Three patients had no associated risk factors (23%). One of them (7.7%) was admitted to hospital again because of recurrent pulmonary embolism and deep venous thrombosis. Only one patient, this with positive anticardiolipin antibodies, had a history of deep vein thrombosis in another localization and recurrent pulmonary embolism (7.7%).

In our series, three cases of SMVT were chronic (23%), six were acute (46.2%), and four were subacute forms (30.8%). All cases developed abdominal pain (100%), while nausea and vomiting were the second most frequent symptoms (53.8%). Regarding laboratory results, in patients with chronic forms, we found no alterations in hemoglobin or hematocrit levels, and neither leukocytosis nor neutrophilia. On the contrary, patients with acute or subacute forms had leukocytosis and neutrophilia. A baseline arterial gasometry was performed in six patients (46.2%), but only in one case (16.7%) an evident metabolic acidosis was found; an intestinal infarction was demonstrated later. Gasometry was normal in two patients (33.3%); one of them was treated surgically, and an intestinal infarction was detected. In the other patients, HCO3- was in its lower normal range, with normal pH.

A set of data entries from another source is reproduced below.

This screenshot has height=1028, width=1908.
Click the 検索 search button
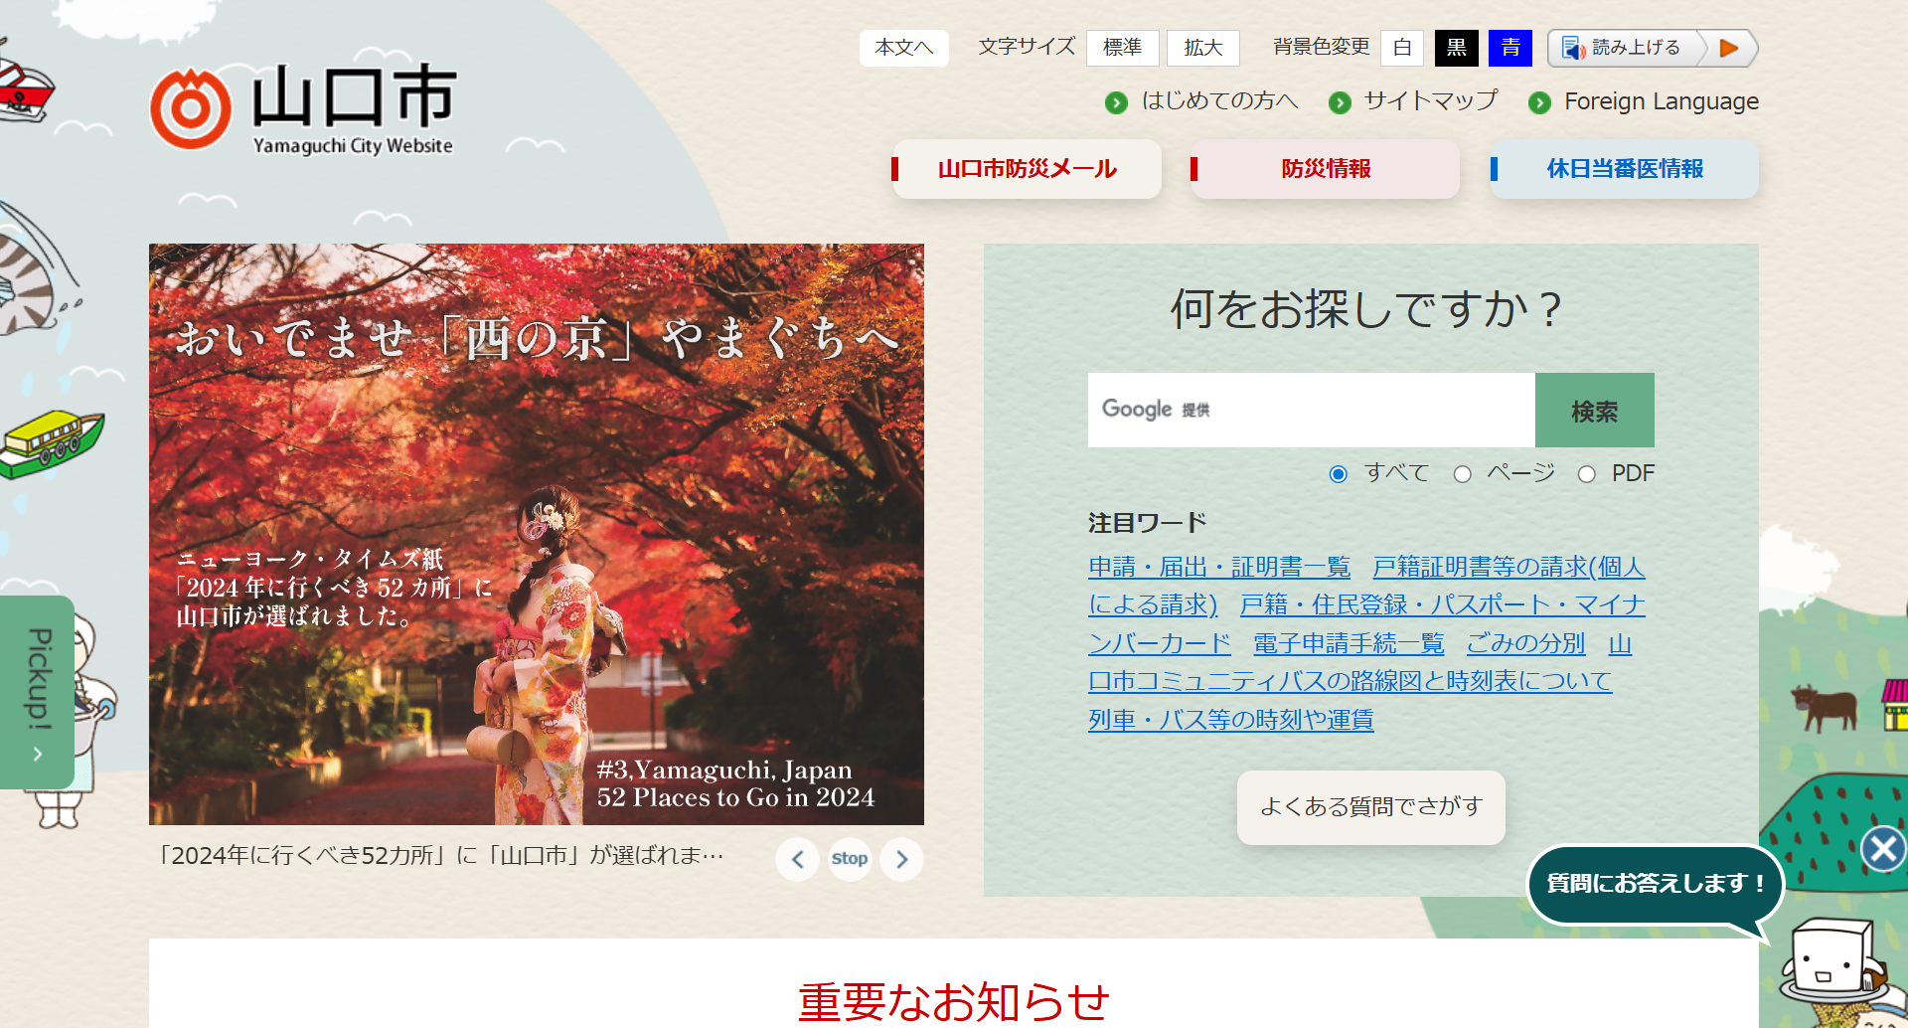1594,411
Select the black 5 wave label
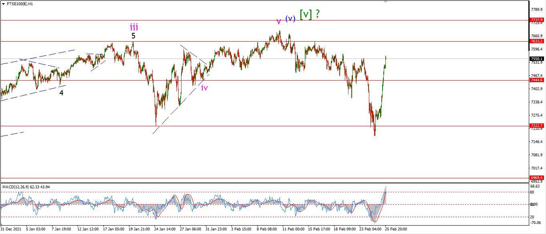 click(133, 36)
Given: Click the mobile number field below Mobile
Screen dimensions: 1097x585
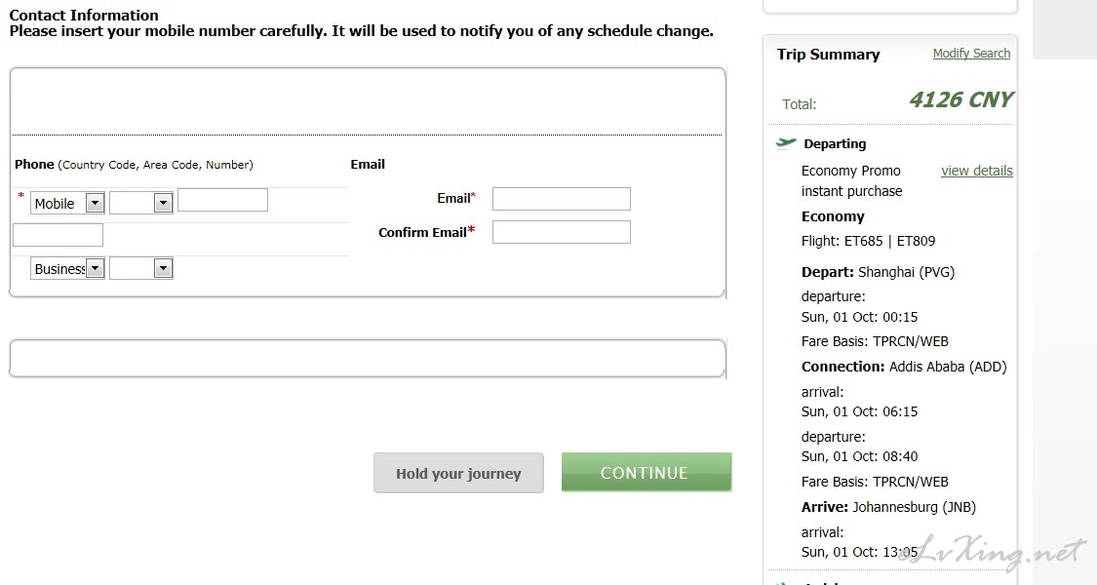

Urgent plain abdominal radiographs were taken in eleven patients (84.6%). Seven of them had pathologic findings (63.6%). Most frequent findings included small bowel dilatation (71.4%), air-fluid levels (57.1%), colon dilatation (28.6%), and colonic stop (28.6%). Abdominal radiographs were normal in the remaining four cases (36.4%).

Abdominal ultrasounds were performed in only seven cases (53.8%), yielding clearly pathological results in six of them (85.7%), and inconclusive findings in another patient (14.3%). In two cases, ultrasounds demonstrated a tumor (28.6%) (pancreatic tumor, multiple focal hepatic lesions), and SMVT associated with portal thrombosis in one case (14.3%), and isolated portal thrombosis in another (14.3%). Other relevant findings by the ultrasound study included small bowel and colonic wall enlargement, and the presence of fluid within the abdominal cavity.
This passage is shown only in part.